» **Problem requirements**
Exactly the lines from the one with "This screenshot has width=635, height=435." through the final line of the listing below should appear in the answer, and no others.
= = =
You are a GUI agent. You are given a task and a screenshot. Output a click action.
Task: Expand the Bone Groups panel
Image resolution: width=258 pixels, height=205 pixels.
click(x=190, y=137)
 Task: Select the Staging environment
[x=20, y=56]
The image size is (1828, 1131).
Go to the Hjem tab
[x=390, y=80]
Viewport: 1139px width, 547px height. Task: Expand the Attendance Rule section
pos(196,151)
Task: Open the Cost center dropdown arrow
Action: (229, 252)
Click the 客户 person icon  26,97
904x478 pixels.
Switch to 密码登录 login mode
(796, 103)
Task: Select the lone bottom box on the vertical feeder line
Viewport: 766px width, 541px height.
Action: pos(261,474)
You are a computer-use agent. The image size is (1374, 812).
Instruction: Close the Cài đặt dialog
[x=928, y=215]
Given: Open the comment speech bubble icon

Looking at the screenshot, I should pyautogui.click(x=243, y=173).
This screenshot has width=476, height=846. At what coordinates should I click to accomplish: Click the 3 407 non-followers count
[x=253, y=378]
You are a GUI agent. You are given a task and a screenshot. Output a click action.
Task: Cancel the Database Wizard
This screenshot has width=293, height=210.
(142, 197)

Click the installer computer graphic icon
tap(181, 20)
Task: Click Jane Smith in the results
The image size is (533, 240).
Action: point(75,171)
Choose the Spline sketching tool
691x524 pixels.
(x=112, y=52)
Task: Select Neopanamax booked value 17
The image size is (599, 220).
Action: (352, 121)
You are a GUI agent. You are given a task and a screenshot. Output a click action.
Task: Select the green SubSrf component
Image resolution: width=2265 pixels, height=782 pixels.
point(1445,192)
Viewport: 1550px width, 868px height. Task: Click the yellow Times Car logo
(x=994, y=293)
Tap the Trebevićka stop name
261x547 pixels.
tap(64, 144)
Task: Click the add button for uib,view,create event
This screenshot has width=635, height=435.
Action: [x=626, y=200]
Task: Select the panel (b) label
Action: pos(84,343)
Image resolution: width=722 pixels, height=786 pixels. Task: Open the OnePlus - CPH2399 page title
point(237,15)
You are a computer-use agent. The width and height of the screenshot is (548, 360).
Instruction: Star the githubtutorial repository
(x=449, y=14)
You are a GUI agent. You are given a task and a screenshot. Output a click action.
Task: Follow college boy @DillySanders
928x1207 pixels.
= = =
» **Exercise result**
This screenshot has width=635, height=435.
Action: [x=626, y=200]
Task: Select the panel (b) label
Action: pos(84,343)
Image resolution: width=722 pixels, height=786 pixels. Task: Open the OnePlus - CPH2399 page title
point(237,15)
You are a computer-use agent. The width and height of the screenshot is (548, 360).
Instruction: Star the githubtutorial repository
(x=449, y=14)
You are a GUI agent. You are given a task and a screenshot. Output a click action.
Task: Follow college boy @DillySanders
928x1207 pixels.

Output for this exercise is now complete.